He was alone in the carriage, he noticed with some pleasure, still unmoored and drifting. It gave him a little more time to plan, at least. When the carriage had traversed the seven switchbacks of the road and reached the bottom of the cliff, he knocked on the roof. As soon as they’d pulled to a stop, he climbed out.

He’d been drifting too hard to notice how many kahyalar he’d pulled along in his wake—Evemer sat up with the driver, a kahya of the fringe-guard, and there was a cadet at the back, and no fewer than four kahyalar of the core-guard, fully armed, walking along behind.

“Highness,” Evemer said, with just an edge of inquiry.

“I just want to go for a short walk.
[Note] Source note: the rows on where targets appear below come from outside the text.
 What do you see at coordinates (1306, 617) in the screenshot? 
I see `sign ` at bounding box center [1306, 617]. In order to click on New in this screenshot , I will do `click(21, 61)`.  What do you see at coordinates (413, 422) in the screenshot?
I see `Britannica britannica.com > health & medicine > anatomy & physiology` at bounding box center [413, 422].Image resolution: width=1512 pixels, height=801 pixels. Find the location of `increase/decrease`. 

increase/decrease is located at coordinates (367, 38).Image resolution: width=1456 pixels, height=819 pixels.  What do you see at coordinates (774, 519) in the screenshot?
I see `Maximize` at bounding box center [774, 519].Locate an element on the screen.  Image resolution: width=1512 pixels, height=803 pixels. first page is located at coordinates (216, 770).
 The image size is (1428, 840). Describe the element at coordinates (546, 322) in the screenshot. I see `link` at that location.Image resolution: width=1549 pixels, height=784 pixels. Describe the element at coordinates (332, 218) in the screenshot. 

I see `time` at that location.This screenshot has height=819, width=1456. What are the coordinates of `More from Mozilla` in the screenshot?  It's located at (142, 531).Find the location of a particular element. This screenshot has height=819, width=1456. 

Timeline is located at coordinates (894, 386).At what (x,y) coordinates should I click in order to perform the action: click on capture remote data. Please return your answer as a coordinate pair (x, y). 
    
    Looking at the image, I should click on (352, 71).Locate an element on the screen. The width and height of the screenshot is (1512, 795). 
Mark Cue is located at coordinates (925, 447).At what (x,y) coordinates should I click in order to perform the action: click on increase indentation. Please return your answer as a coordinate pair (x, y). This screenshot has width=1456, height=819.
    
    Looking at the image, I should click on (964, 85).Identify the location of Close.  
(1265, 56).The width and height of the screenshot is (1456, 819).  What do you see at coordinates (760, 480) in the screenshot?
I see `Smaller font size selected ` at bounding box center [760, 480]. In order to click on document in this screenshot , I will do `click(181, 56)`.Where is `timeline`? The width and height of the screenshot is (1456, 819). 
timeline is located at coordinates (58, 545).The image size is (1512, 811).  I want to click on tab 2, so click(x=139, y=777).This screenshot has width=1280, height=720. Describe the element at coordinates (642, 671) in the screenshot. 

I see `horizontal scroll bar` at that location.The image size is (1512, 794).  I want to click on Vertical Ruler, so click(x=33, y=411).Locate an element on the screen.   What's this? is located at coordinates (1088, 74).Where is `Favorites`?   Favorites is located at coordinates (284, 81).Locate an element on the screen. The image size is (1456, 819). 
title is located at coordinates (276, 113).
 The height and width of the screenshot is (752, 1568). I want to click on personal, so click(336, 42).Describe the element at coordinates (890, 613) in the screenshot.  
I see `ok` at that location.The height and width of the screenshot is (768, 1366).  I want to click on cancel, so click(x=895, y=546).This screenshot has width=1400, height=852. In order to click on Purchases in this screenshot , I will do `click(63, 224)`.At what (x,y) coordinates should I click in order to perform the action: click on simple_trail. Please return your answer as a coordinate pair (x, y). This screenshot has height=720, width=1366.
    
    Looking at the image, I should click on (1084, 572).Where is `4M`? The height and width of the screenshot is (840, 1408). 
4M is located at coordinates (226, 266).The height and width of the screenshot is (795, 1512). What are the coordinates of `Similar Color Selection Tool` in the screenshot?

Stretch my legs.” He wouldn’t be able to shake all of them, but . . . he could probably get rid of all of them but Evemer. “Come down. Everyone else can wait here. We won’t be long.”

Evemer’s eyes narrowed slightly, but he obeyed. “Highness,” he said, more pointedly.

Kadou wasn’t going to be able to get away with this sort of thing a second time. Best to make the most of it now, while everyone was all unawares. He forced a smile onto his face. “Don’t worry,” he said to the others. “Wait right here.”

Kadou grinned at the man across the table from him and drank straight from the wine bottle, tossing a pair of coins into the center of the table with his other hand. “I’ll match your wager.” He hadn’t the foggiest idea whether he had paid a fair price for the wine. Probably not, considering that it was swill, but that didn’t matter. He wasn’t drinking for enjoyment.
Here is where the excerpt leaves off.